-- start of TEXT SECTION --

# iAnthus Capital Holdings Inc



## can_84 (Jul 2, 2011)

I was wondering if anyone in our community here looked at "iAnthus Capital Holdings Inc"? If yes what is your take on this company? Would you buy ?


----------



## 30seconds (Jan 11, 2014)

I can not give advice but it has not peaked my personal interest. 

This might help though: https://ir.ianthuscapital.com/financial-reports


----------



## can_84 (Jul 2, 2011)

Would you consider medmen instead?


----------



## james4beach (Nov 15, 2012)

I see, it's another marijuana stock. The one you're asking about (ITHUF) is listed OTC or the "pink sheets". These are small companies that can't, for whatever reason, meet listing requirements to trade on the regular stock exchanges.

Generally I avoid these kinds of stocks. There tends to be more uncertainty about them, and they're riskier. See this article:
https://www.investopedia.com/articles/investing/070313/use-caution-trading-pink-sheet-stocks.asp

If you're interested in the marijuana sector, then you might want to look at the HMMJ exchange traded fund (ETF) which trades in Canada. This is listed on the major stock exchange and holds several stocks in its portfolio, so it will offer more diversification. Buying a fund that contains several well-established stocks is probably a safer way to go than buying one or two random, tiny pot stocks.

-- end of TEXT SECTION --

▸ PROBLEMS
(a) In the iAnthus forum thread, rewrite the stretch from "I can not give" through "consider medmen instead?", replacing "medmen" with "HMMJ".
(b) Answer these from the iAnthus forum thread:
(i) What ticker symbol is given for the stock being asked about?
(ii) In which country does the HMMJ exchange traded fund trade?
(iii) Which company does can_84 suggest as an alternative?
(c) Continue the iAnthus forum thread past its last post.

-- start of SOURCE DATA --

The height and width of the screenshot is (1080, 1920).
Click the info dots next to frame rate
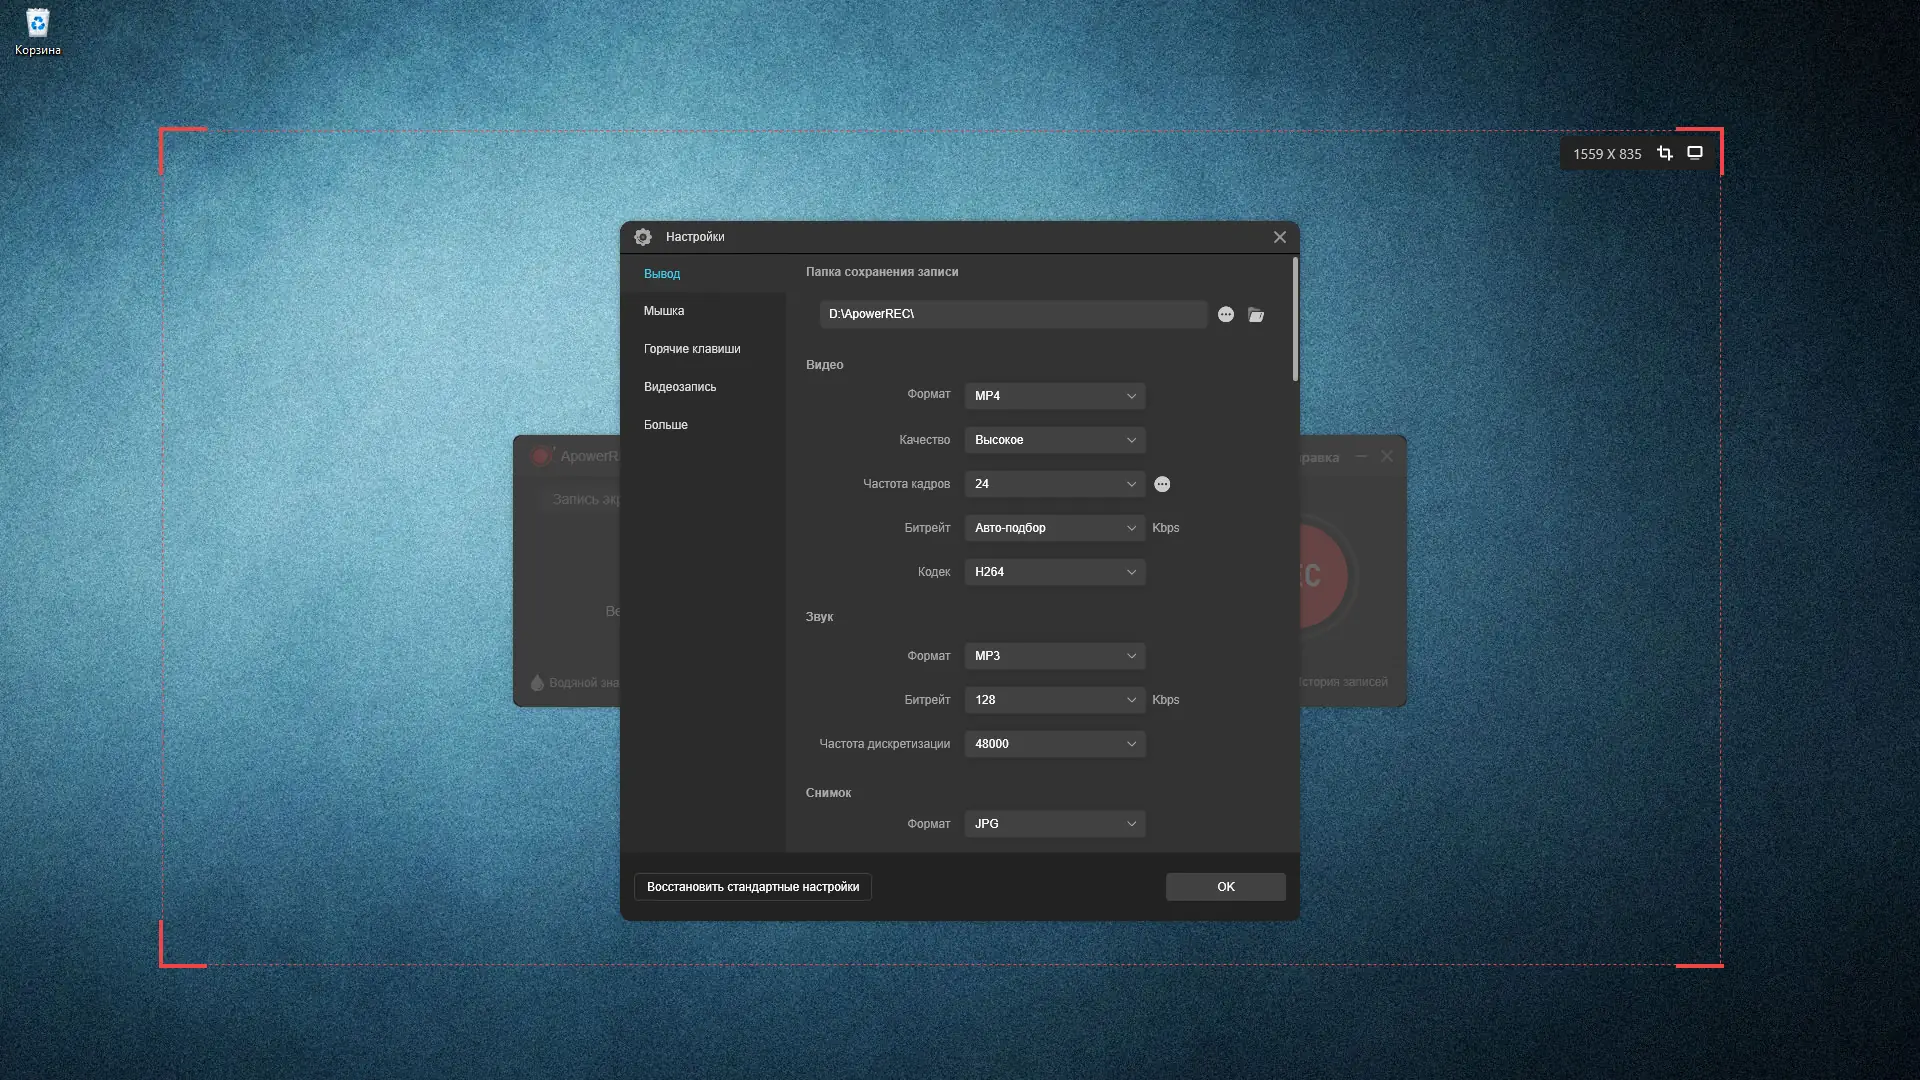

-- end of SOURCE DATA --

▸ OUTPUTS BY TASK
(a)
I can not give advice but it has not peaked my personal interest. 

This might help though: https://ir.ianthuscapital.com/financial-reports


----------



## can_84 (Jul 2, 2011)

Would you consider HMMJ instead?

(b)
(i) ITHUF
(ii) Canada
(iii) medmen

(c)
NOTE: Many of us around here consider marijuana stocks to be somewhat of a stock bubble. There is a lot of popular enthusiasm about them, and they've had huge gains recently. There is potential for the sector as a whole, but recognize that these are extremely speculative investments and you could potentially lose a lot of money. I suggest not investing more money than you can afford to lose. You might want to treat it more like a "lottery ticket" than an investment.


----------



## can_84 (Jul 2, 2011)

Thank you James.

I agree with you about the speculation aspect of the sector. I did hold HMMJ but recent sold it as I believe like you said its a bubble. I am trying to find marijuana companies in the U.S before it is legalized federally in the future, if you have any suggestions for U.S based companies or even an index that follows only the U.S listed companies I would be very interested.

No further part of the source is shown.